Os principais momentos musicais da carreira de Óscar Neves estão reunidos num CD da “Colecção Poeira do Quintal”, editado por ocasião da sua homenagem, e reúne uma colectânea de 16 canções, criteriosamente seleccionadas: “Kalanga”, “Esperança”, “Ngande nzogi”, “Avenida Brasil, “Joaquim Mbolo Mbolo”, “Plena careca”, “Matulão cara de cão”, “Saudades do Visconde”, “Meia-noite”, “Bolero Lamento de Angola”, “Sessa”, “Mudança”, “Mabelé”, “Nzambi iami”, “Arrependimento” e “Tia Sessá”.
Diríamos que a expressividade da voz de Óscar Neves é uma projecção do facto acontecido que, ora pode mostrar alegria, ora tristeza, normalmente reveladora de uma ocorrência, vivida ou sentida, transportada para o texto das suas canções.

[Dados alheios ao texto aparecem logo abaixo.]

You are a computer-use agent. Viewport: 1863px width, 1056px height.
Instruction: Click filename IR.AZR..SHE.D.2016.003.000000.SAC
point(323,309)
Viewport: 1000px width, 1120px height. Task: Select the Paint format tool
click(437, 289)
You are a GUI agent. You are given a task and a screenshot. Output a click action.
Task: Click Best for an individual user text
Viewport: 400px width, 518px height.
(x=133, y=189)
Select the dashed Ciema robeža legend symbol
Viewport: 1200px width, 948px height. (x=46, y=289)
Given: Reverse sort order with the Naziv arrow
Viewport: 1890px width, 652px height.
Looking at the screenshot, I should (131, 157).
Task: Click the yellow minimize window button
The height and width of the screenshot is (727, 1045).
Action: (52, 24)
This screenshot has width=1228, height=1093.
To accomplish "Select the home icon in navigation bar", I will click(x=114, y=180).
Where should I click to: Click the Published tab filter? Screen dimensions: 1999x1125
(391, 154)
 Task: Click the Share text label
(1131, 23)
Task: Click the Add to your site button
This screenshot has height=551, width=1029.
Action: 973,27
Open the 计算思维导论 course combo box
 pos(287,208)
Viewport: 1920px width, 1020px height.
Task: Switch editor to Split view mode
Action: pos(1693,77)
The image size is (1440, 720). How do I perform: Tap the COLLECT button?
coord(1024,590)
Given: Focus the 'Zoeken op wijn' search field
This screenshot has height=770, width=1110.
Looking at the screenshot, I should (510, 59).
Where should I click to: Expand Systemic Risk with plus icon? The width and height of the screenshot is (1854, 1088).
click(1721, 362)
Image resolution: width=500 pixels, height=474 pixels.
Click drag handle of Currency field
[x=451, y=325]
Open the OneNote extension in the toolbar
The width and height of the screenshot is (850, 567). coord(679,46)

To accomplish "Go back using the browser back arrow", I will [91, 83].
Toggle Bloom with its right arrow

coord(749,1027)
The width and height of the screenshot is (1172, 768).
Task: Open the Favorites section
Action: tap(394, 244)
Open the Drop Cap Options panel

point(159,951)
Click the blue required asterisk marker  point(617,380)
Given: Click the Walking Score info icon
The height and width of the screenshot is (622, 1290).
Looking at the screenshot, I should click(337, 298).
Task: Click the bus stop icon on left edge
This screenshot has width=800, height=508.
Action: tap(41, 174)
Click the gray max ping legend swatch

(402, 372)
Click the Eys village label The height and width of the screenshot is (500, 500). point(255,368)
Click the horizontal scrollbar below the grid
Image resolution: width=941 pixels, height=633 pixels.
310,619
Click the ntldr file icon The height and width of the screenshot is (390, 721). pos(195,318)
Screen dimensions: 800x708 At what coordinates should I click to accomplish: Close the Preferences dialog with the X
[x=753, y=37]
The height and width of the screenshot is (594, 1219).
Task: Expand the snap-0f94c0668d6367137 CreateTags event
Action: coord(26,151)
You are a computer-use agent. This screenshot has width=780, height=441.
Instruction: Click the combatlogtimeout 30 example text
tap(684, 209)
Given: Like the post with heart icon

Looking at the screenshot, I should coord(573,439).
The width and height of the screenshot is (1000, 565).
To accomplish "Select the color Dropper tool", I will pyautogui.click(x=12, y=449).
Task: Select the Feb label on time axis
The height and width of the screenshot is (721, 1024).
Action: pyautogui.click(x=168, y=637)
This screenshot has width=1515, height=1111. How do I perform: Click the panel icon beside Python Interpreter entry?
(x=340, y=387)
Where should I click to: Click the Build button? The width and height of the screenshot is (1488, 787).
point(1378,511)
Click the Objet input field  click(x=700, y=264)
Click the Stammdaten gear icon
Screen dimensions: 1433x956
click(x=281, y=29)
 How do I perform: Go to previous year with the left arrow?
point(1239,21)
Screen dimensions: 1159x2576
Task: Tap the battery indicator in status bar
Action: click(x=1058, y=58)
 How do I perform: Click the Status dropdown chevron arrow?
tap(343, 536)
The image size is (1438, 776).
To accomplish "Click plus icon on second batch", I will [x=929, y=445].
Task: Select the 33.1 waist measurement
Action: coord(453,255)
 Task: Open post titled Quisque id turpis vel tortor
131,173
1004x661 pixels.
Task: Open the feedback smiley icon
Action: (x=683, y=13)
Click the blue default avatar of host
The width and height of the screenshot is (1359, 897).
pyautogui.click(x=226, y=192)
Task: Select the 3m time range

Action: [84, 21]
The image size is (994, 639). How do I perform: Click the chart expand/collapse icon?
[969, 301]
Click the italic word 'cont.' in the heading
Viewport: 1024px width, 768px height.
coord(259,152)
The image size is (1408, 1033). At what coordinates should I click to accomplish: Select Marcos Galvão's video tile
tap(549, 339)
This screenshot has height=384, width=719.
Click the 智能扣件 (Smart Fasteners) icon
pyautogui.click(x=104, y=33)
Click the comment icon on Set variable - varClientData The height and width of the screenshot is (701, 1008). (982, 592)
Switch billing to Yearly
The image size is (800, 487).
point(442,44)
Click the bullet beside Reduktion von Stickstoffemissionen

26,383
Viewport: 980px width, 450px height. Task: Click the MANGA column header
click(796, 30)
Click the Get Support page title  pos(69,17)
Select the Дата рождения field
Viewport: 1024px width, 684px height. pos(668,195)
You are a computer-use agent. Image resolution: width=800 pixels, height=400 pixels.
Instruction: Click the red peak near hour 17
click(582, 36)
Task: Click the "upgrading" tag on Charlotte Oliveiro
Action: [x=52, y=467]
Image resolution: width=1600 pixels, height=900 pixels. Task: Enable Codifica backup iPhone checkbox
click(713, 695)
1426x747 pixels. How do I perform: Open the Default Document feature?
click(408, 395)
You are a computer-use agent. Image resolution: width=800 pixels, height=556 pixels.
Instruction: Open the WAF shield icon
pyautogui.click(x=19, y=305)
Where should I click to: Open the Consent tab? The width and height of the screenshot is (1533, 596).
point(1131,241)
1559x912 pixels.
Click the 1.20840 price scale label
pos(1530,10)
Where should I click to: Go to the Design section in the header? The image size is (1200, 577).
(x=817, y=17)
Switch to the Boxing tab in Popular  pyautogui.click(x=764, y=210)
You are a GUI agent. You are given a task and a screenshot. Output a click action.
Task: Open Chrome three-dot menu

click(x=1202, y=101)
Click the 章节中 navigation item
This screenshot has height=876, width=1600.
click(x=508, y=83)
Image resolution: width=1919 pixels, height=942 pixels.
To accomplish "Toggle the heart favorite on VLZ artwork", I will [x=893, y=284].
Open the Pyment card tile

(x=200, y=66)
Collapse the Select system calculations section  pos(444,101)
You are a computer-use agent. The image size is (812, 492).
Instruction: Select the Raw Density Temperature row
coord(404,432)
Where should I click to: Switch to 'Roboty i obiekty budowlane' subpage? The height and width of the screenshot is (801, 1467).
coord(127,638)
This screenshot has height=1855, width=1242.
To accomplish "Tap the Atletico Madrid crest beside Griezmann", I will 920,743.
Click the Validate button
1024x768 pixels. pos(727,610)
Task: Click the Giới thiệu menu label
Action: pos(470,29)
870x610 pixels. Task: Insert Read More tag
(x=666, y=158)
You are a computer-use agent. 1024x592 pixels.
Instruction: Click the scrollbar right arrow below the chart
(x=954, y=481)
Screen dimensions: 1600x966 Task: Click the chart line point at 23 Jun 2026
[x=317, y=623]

 As canções de Óscar Neves

 
Os factos do quotidiano dos musseques, consubstanciados nos relatos de ocorrências vividas na zona mais urbana (“Avenida Brasil”), a crença religiosa e a petição a Deus (“Nzambi yami), a atracção conjugal e conflitos passionais (“Esperança”), o insucesso escolar na infância (“Tata ni mama”), o filho abandonado ou a descrição de comportamentos de figuras carismáticas de bairro (“Joaquim Mbolombolo”), e a morte de companheiros de ofício (“Lamento de Visconde”) são alguns dos temas que personalizaram a obra musical de Óscar Neves, ao longo da sua carreira de sucessos.
As canções do Óscar Neves, a nível das cordas de acompanhamento, podem constituir amostras para a elaboração de um estudo sério, e sistematizado, da criação e da estrutura dos solos do guitarrista Zé Keno, o carismático guitarrista dos Jovens do Prenda, que, no período áureo de criatividade de Óscar Neves, estava em muito boa forma artística.
 
A figura dos "kilamas"
 
A divisão classista, constituída por indivíduos da alta sociedade colonial, e dos colonizados de baixo rendimento, dois quadros sociais distintos, e facilmente perceptíveis, consequência do impacto do período mais cruel da colonização portuguesa, deu azo a aparição, sobretudo entre os jovens, dos “kilamas”.
 Os “kilamas” eram figuras típicas dos musseques luandenses, que, embora inseridos entre a generalidade dos colonizados, de baixa rendimento, lutavam por uma apresentação condigna, desviando os parcos recursos que possuíam na compra de vestuário e acessórios.
 Zeferino, o carismático alfaiate de Óscar Neves, foi o responsável pela forma como o cantor se apresentava em palco, uma preocupação a que o cantor muito se prestava e orgulhava, o cuidado com a sua aparência.
 Óscar Neves foi um verdadeiro “kilama”, no seu tempo.
 
A homenagem

 
Óscar Neves foi homenageado, pela importância histórica e artística do conjunto da sua obra, no dia 27 de Abril de 2003, na 13ª edição do “Caldo do Poeira”, um programa da Rádio Nacional de Angola, realizado no Centro Recreativo e Cultural Kilamba.
Prestaram homenagem ao cantor  os artistas Dom Caetano, Xabanú, Elisa Coelho, Paquito, Paulino Pinheiro e Peixinho, que interpretaram as canções“Nzambi Yami”, “Mabelé”, “Ngande Nzoji”, “Matulão cara de cão” e “Tata ni Mama”, um nostálgico espectáculo que marcou os 39 anos da carreira do cantor.
Tal como muitos cantores da sua época, Óscar Neves  viu alterado o rumo da sua carreira artística por motivos que os caprichos da história e a conjuntura social impuseram.
O cantor morreu, vítima de uma traiçoeira doença, no dia 26 de Setembro de 2003, cinco meses depois da  sua homenagem, aos 53 anos de idade.